━━━ Extracted records ━━━

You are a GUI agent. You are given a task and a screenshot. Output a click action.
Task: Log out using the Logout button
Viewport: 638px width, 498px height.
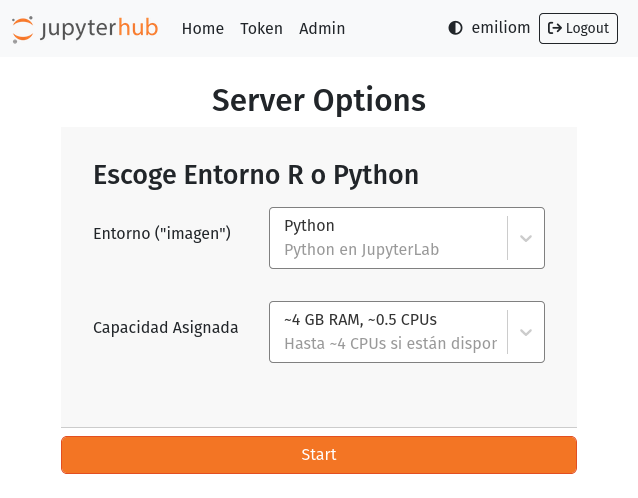pos(578,28)
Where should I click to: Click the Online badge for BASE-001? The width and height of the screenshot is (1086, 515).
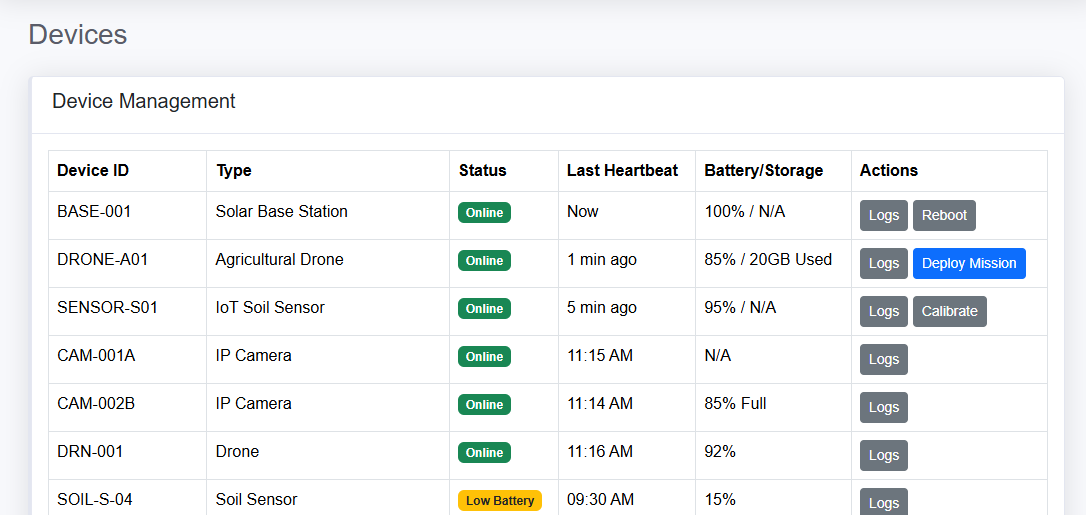484,212
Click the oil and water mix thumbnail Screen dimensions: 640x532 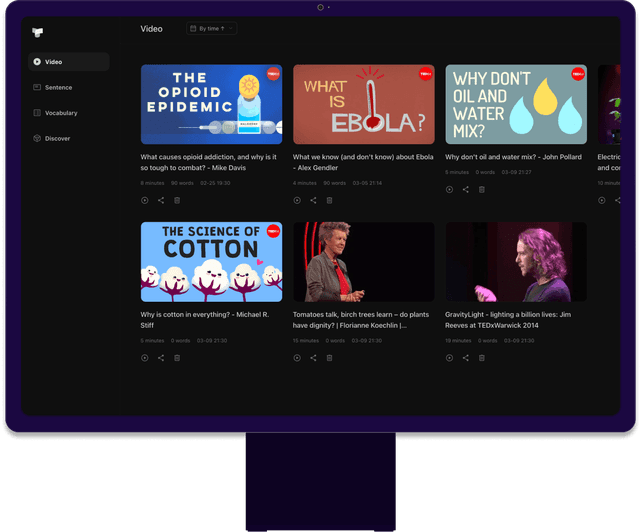pyautogui.click(x=515, y=105)
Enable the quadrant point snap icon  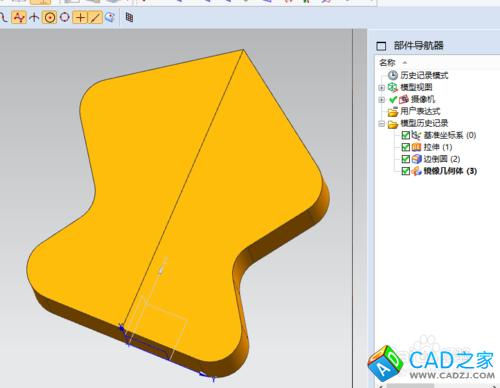tap(65, 17)
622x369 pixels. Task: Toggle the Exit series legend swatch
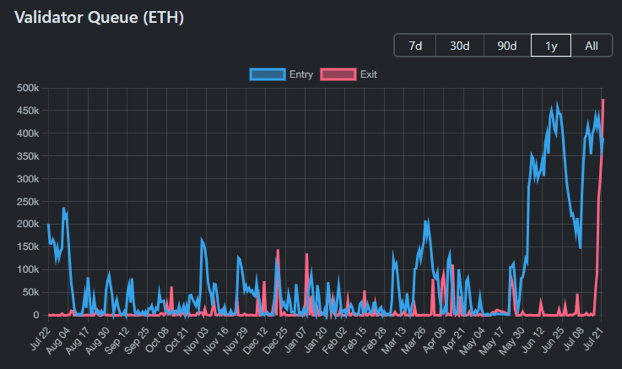tap(338, 75)
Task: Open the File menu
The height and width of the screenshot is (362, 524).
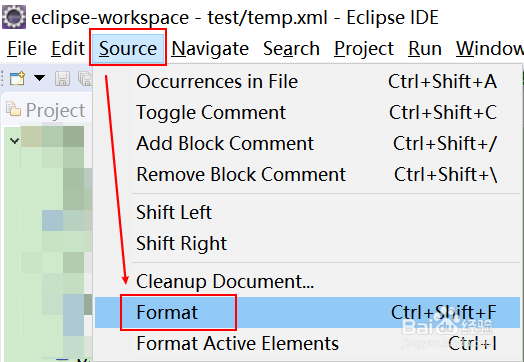Action: [x=22, y=48]
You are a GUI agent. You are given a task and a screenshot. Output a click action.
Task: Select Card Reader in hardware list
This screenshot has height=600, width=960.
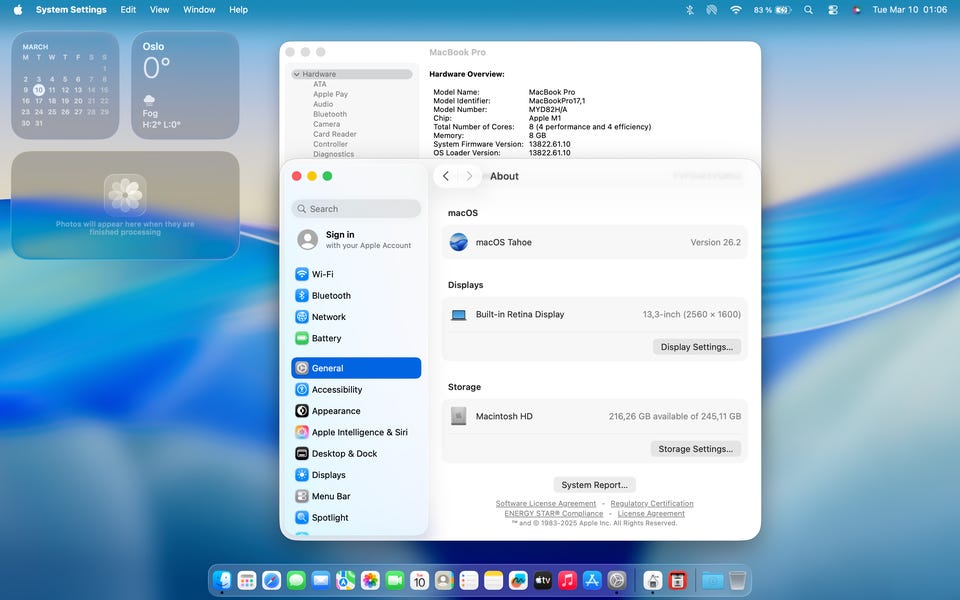[334, 134]

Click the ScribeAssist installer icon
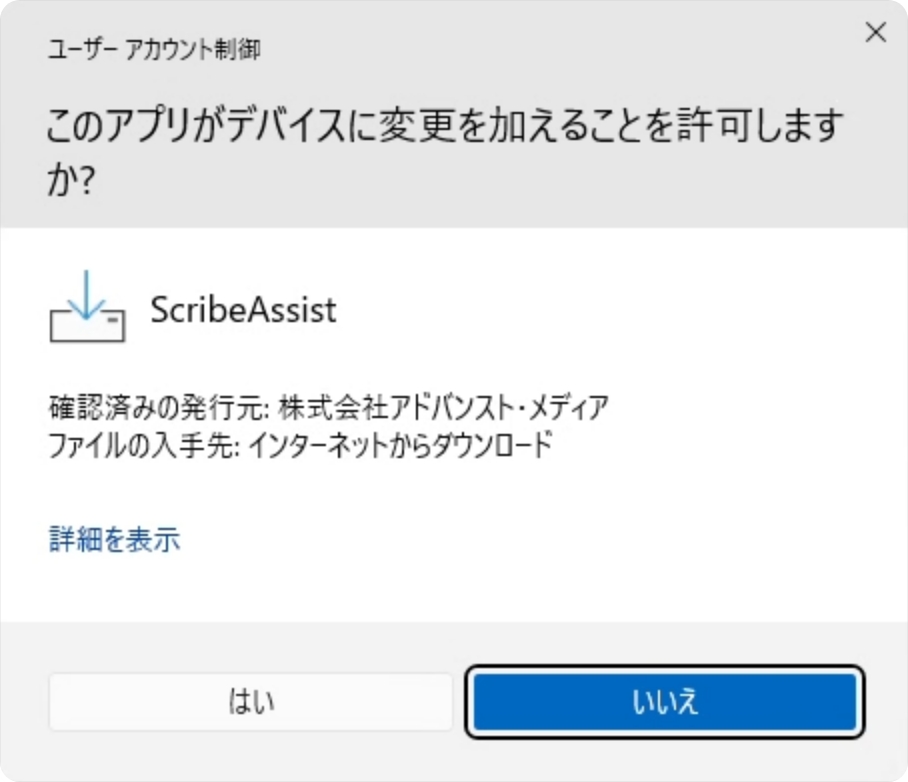[x=88, y=307]
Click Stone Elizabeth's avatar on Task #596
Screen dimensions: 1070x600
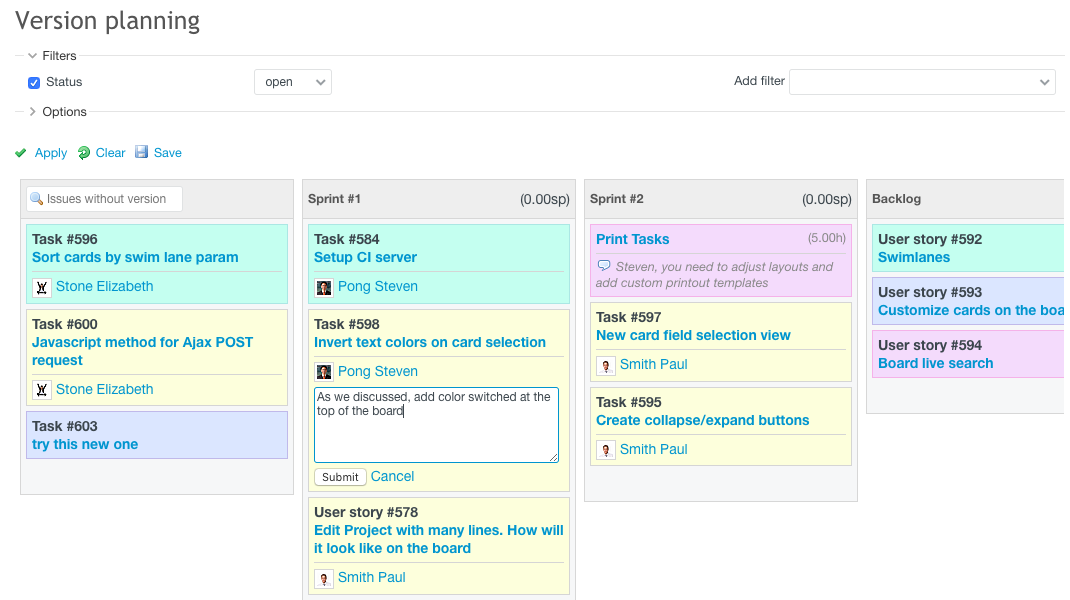(x=42, y=287)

━━━

Required work> Once the line containing "Click Stone Elizabeth's avatar on Task #596" is located, write out exactly that line and each one after it to the end of the records above, excluding pictures and nothing else.

Reply>
Click Stone Elizabeth's avatar on Task #596
Screen dimensions: 1070x600
(x=42, y=287)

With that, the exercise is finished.